▶ [Yapılacak İş] Aşağıdaki mahkeme kararında "Görüntülediğiniz mahkeme kararı" ile "VEKİLİ : Av…." arasındaki kısmı, bu ifadeler de dahil olmak üzere, hiçbir değişiklik yapmadan yeniden yazın.

▶ [Belge Alıntısı]
++++++++++

Emsal Mahkeme Kararı Bursa 1. Asliye Ticaret Mahkemesi 2020/452 E. 2021/1256 K. 02.12.2021 T.

Görüntülediğiniz mahkeme kararı henüz kesinleşmemiştir. Yararlı olması amacıyla eklenmiştir.

TÜRK MİLLETİ ADINA
T.C.
BURSA
1. ASLİYE TİCARET MAHKEMESİ GEREKÇELİ KARAR
ESAS NO : 2020/452 Esas
KARAR NO : 2021/1256

HAKİM : … …
KATİP : … …

DAVACI : … – … …
VEKİLİ : Av….
DAVALI : … -….
VEKİLİ : Av. … –
DAVA : İtirazın İptali (Ticari Satımdan Kaynaklanan Semenin Tenzili)
DAVA TARİHİ : 06/08/2020
KARAR TARİHİ : 02/12/2021

Mahkememizde görülmekte olan İtirazın İptali (Ticari Satımdan Kaynaklanan Semenin Tenzili) davasının yapılan açık yargılaması sonunda,
GEREĞİ DÜŞÜNÜLDÜ:
Davacı vekili dava dilekçesinde ; Davalının bursa 5. İcra müdürlüğünün 2020/ … sayılı icra takip dosyasına yapmış olduğu itirazının iptaline ve takibin devamına karar verilmesi, davalının kötü niyetle yapmış olduğu itiraz nedeniyle % 20 dan aşağı olmamak üzere icra inkar tazminatına mahkum edilmesini talep etmiştir. Müvekkilinin davalıya (borçlu) işleri ile ilgili 01.01.2028 tarih ile 31.12.2019 arasında yapılan işlerden dolayı kesilmiş faturalardan dolayı alacaklarının olduğunu ve bu nedenle müvekkilinin öncelikle bursa 10. Noterliğinin 19.02.2020 tarih ve …. yevmiye no.lu ihtarnamesini gönderdiğini, Bu ihtara rağmen davalı(borçlu) ödeme yapmadığı için hakkında bursa 5. İcra müdürlüğü nün 2020/ … sayılı icra takibi yapıldığını, yine bu icra takibine 02.07.2020 tarihinde itiraz edildiğinden dolayı takibin durduğunu ve bunun üzerine öncelikle müvekkili ile davalı arasındaki ticari alışveriş olduğu için gerekli tüm faturalar ticari kayıtlarda bulunduğunu belirtmiştir. Müvekkili ile davalı arasında yapılan ticari alışverişlere ilişkin kendisine gerekli belgeler verilmiş ve belgeler düzenlendiğini, Davalı, müvekkilinin hangi faturalardan dolayı alacaklı olduğunu iyi bildiğini ve kendisi hakkında yapılan faturaya dayalı icra takibine kötü niyetle olarak itiraz ettiklerini, ve yine müvekkili tarafından kesilen faturalar ve belgeler olduğunu, bunların yargılama aşamasında dosyaya sunacağını, Davalıya müvekkili tarafından kesilen faturalardan dolayı 267.452,79 TL ana para borcu olduğunu, bu nedenle davalının icra takibine yapmış olduğu itirazının iptali ile takibin sağlanmasını talep etmiştir. Davalının icra takibine karşı itirazı tamamen kötü niyetli olduğunu ve bu nedenle davalının % 20 den aşağı Olmamak üzere icra inkar tazminatına mahkum edilmesine karar verilmesini talep ve dava etmiştir.

++++++++++

▶ [Sağlanan Veriler]
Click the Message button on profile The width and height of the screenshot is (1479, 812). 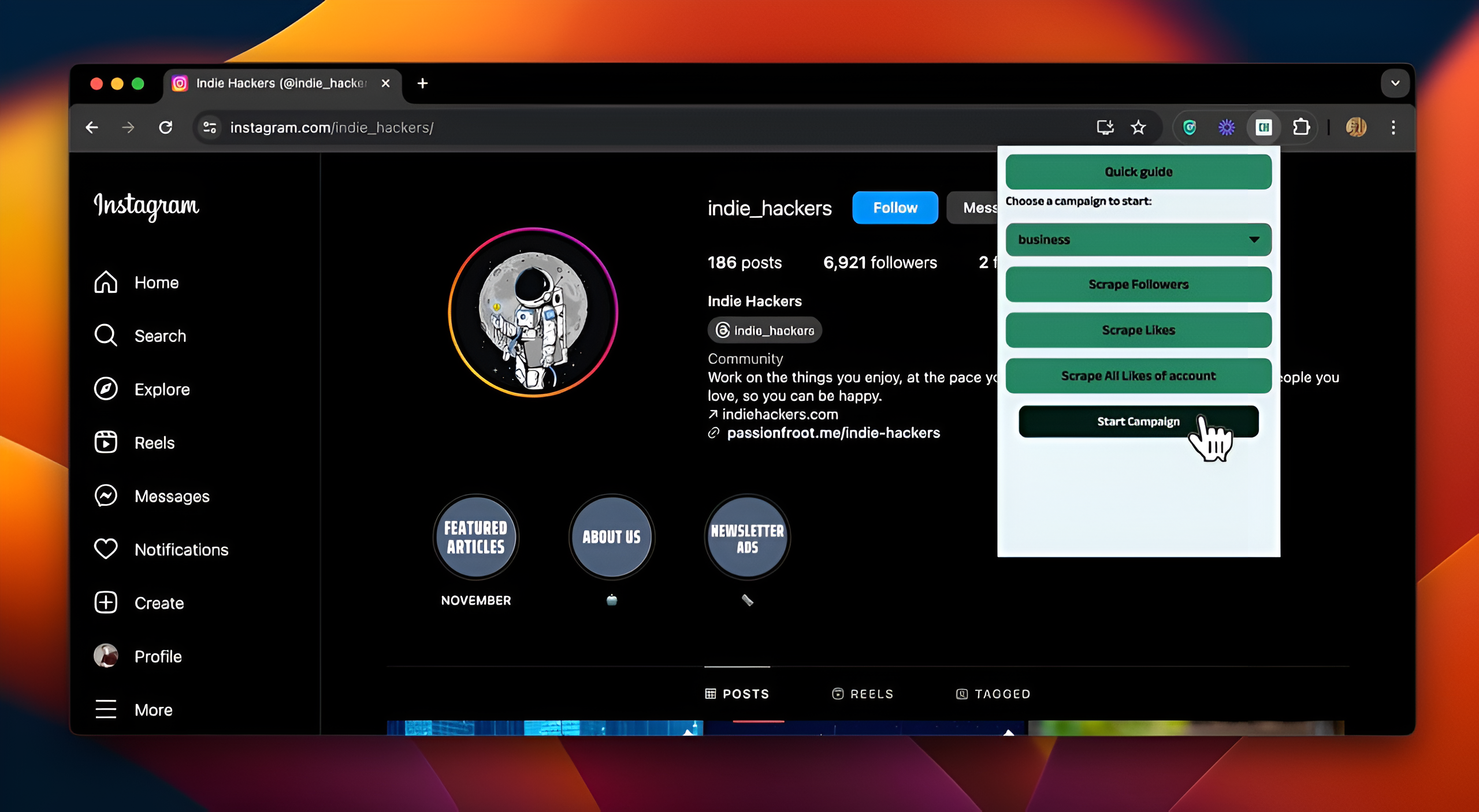point(974,207)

++++++++++

▶ [Çıktı]
Görüntülediğiniz mahkeme kararı henüz kesinleşmemiştir. Yararlı olması amacıyla eklenmiştir.

TÜRK MİLLETİ ADINA
T.C.
BURSA
1. ASLİYE TİCARET MAHKEMESİ GEREKÇELİ KARAR
ESAS NO : 2020/452 Esas
KARAR NO : 2021/1256

HAKİM : … …
KATİP : … …

DAVACI : … – … …
VEKİLİ : Av….